Passage provided >>
Hi!
I’m working on a project these days where we are gonna do realtime tracking of people in a tight space, with a low roof and moving obstacles (we will be moving these obstacles so we now where they are at all times with a precision of ~10 mm). I have had success with the normal depth map -> threshold -> blob-tracking approach before but this time around we will have to go for a more sophisticated approach.
I have done some research already (mostly theory) and I want to share what I’ve learned so far and hopefully gain some from you girls and guys before we start reinventing the wheel over here. It would be great if this thread could turn in to a one-stop resource for multiple kinect setups with openFrameworks. (I have numbered the places in my post where I actually have questions.)
Hardware
We are planning to use four “kinect for windows” devices, as this project is already windows-specific and my experience with using xbox kinects and libfreenect on windows is not the best. Basically it’s proven to be quite unstable (Slow startup, several reconnections before receiving data, random crashes). It would be great to hear if anyone has tips for improved stability, though we are already set with using the official drivers for this particular project.
I have read several posts describing issues with connecting multiple kinects to one computer and it seems that the number of kinects that can be connected is directly linked to the number of internal usb buses on the system. I have seen claims that one bus can manage two kinect streams, while others claim you will need a dedicated bus pr. unit. Can anyone confirm?
To solve this issue we are looking at getting a quad-bus usb card like this: http://www.unibrain.com/products/dual-bus-usb-3-0-pci-express-adapter/
It is a USB 3.0 card but it claims to have “Legacy connectivity support for USB 2.0”. This might or might not be an issue. Does anyone have an experience with this? If some of you have a working set up with four kinects on a windows machine, do you mind sharing some details on the hardware-setup?
Software
Our plan is to use (and maybe also contribute?) to the ofxKinectCommonBridge add-on. It says it only supports 32-bit windows for now and we are gonna run 64-bit windows. James George mentioned that an update for it was on the way. If so, what’s holding it back? Maybe we can help?
I’m also missing a method for converting from depth-map coordinates to 3d coordinates like the getWorldCoordinateAt() method from ofxKinect. Is there an equivalent function in the official kinect SDK or do we need to implement this ourselves? If so, does anyone have any experience with what implementations yields the best approximation? (There’s one implementation described in here http://openkinect.org/wiki/Imaging_Information but I haven’t tried it myself yet).

Your instructions >> In the post on tracking people with multiple Kinects, how many Kinect for Windows devices are planned? The items come from a different source than the post.

Dataset content >>
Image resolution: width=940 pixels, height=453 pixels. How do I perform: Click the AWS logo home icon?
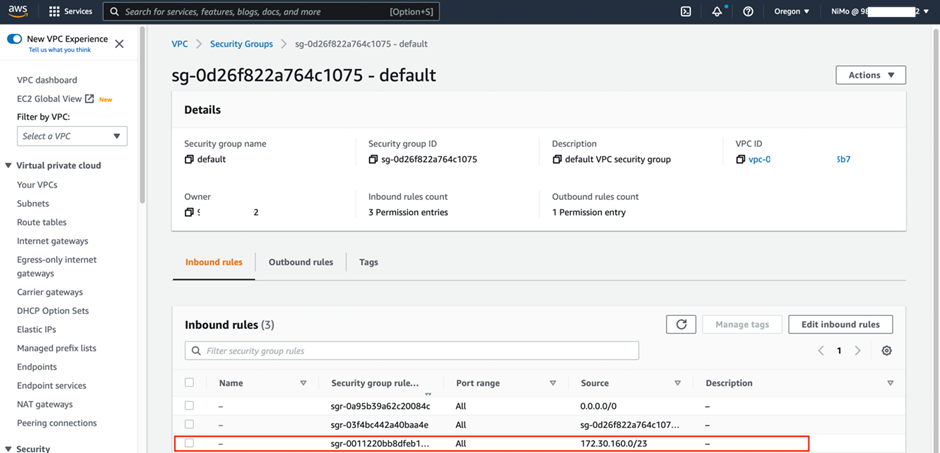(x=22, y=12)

...

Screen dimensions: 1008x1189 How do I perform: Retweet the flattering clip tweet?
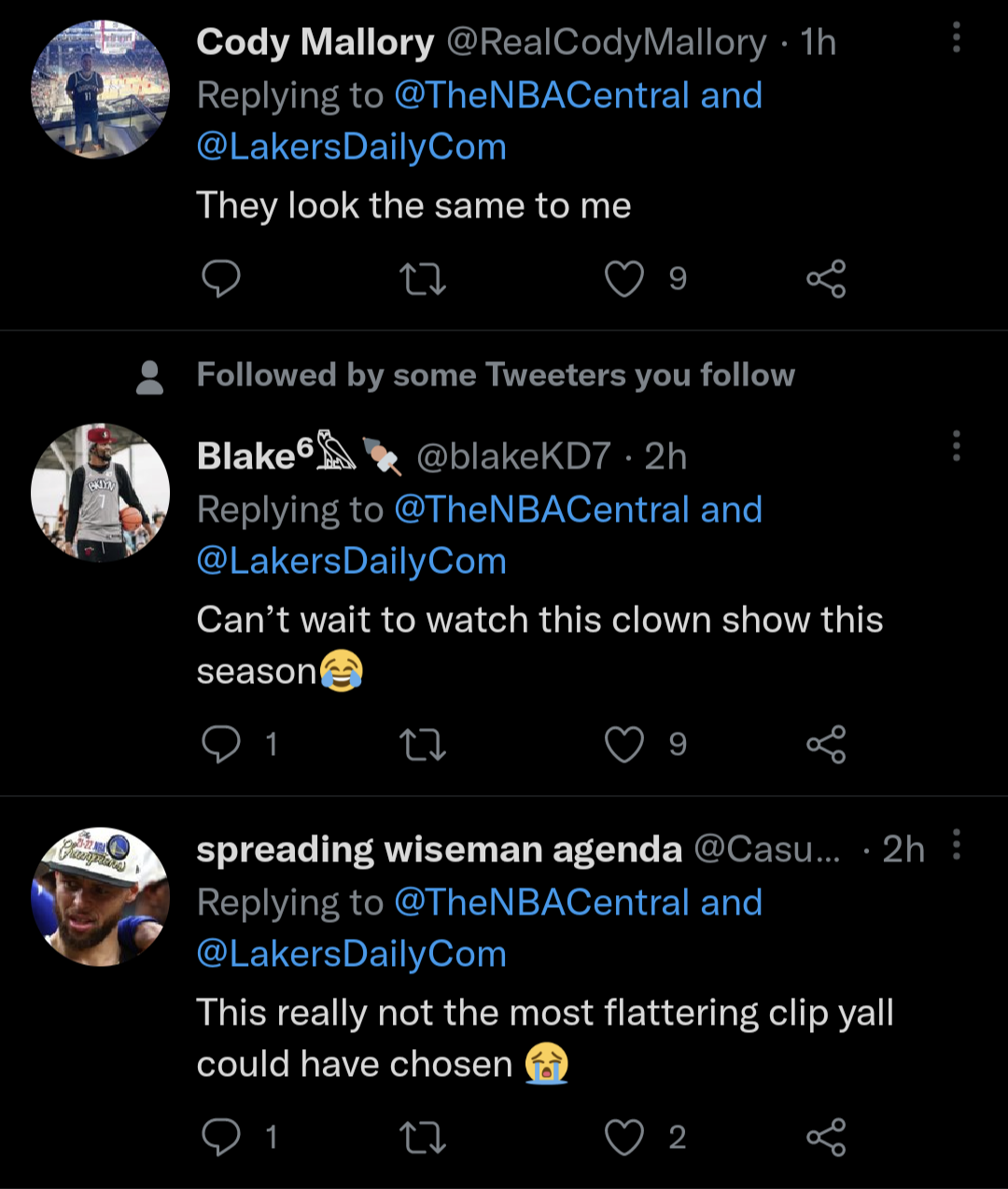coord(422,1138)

Reply to the task >> Four.